Extract, word for word, the passage of the blog post below about feedback on blogging, starting at "I've been getting" and ending at "set for myself?".
---------- Selected text ----------
I've been getting a lot of negative feedback about blogging lately. Not about my blog in particular, but about the genre as a whole, about its uses and drawbacks. Basically: about how everyone in the world (except me, evidently) thinks that they are useless. My site meant something when I was adventuring, traveling--but now that I'm stationary, now that my goals are more quotidian--it is boring and meaningless.
One comment, when I mentioned I was feeling pressure to post on a certain day, "That's just a goal that you put on yourself." As opposed to what? Goals that come from external sources, from editors? Goals that come from other people are somehow more important than goals I set for myself?
Another comment was, "Why are you even bothering blogging after Lent? Don't you need to focus on your other writing projects?"
And another was, "I wouldn't call yourself a blogger. Everyone has a perception of bloggers as being whiny complainers who just talk about themselves."
I don't know how to deal with this feedback. Or I do. I deal with it by not writing. Which is exactly why posting is so important for me. Nor does anyone actually bother to read my defense of blogging post. Or read the things that I'm saying at all. It's just another example of people writing things off because they don't want to deal with them, because they don't understand them. It shouldn't change how I feel, but it does.
---------- Source data ----------
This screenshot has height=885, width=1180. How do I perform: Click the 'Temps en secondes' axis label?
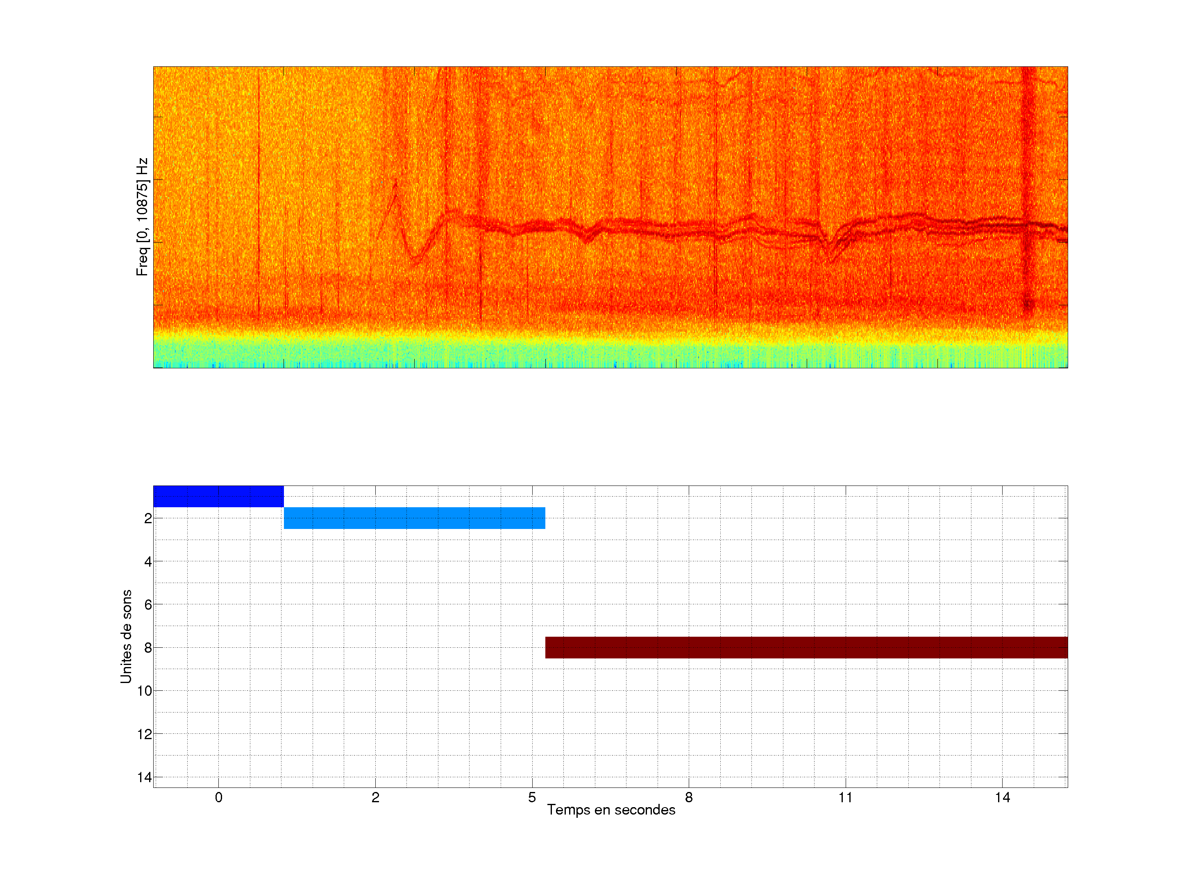click(611, 810)
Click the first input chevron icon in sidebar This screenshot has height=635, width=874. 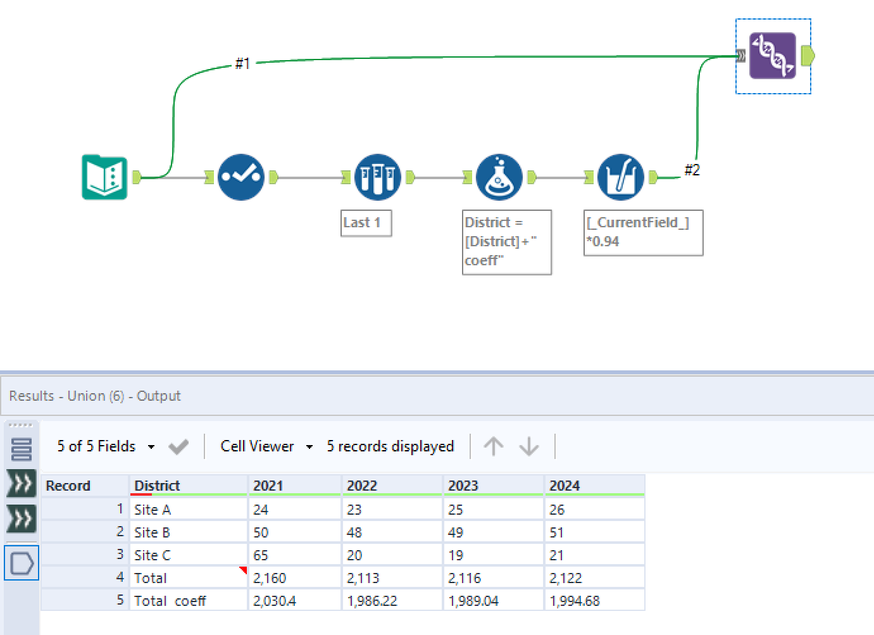pos(22,483)
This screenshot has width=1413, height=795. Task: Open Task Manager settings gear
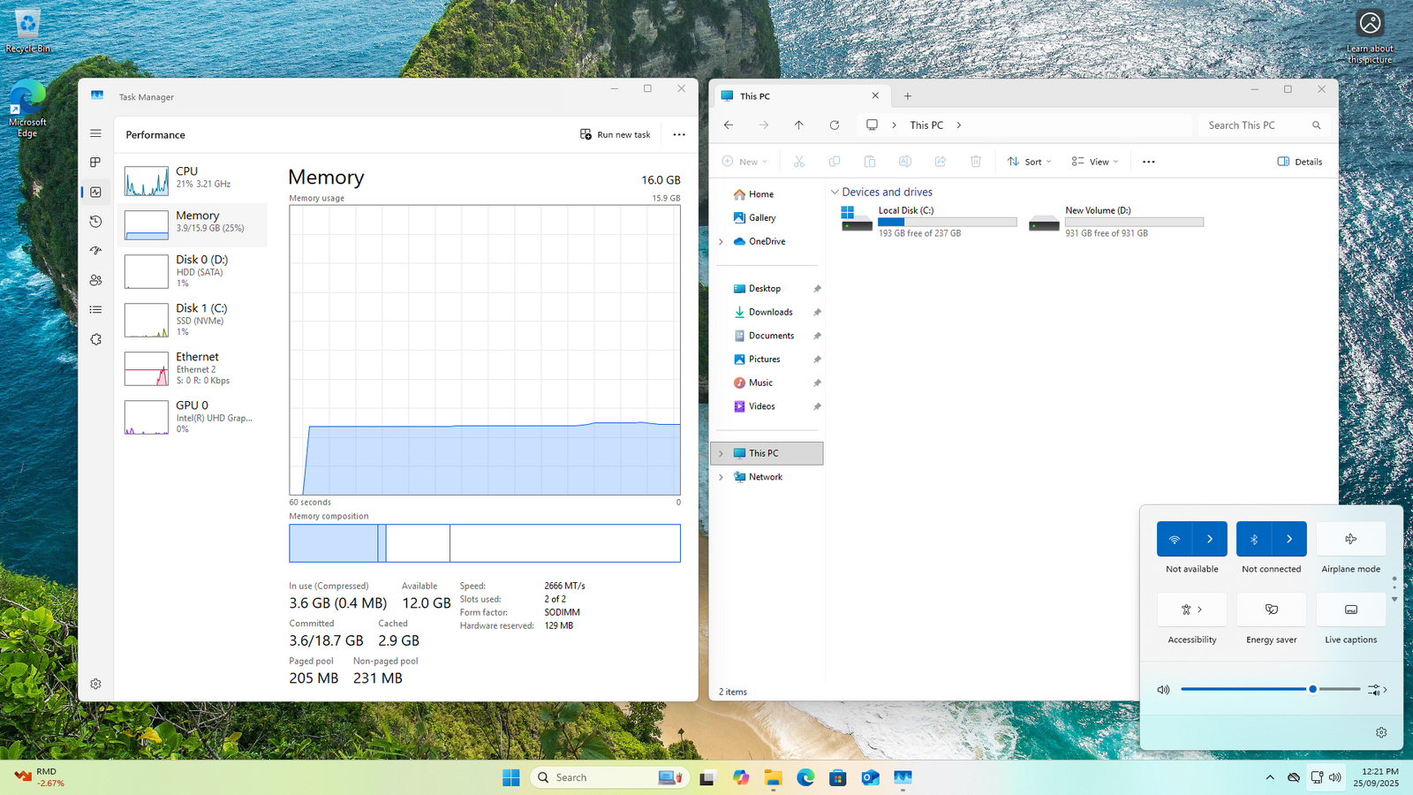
----------
■ **Completed task**:
I've been getting a lot of negative feedback about blogging lately. Not about my blog in particular, but about the genre as a whole, about its uses and drawbacks. Basically: about how everyone in the world (except me, evidently) thinks that they are useless. My site meant something when I was adventuring, traveling--but now that I'm stationary, now that my goals are more quotidian--it is boring and meaningless.
One comment, when I mentioned I was feeling pressure to post on a certain day, "That's just a goal that you put on yourself." As opposed to what? Goals that come from external sources, from editors? Goals that come from other people are somehow more important than goals I set for myself?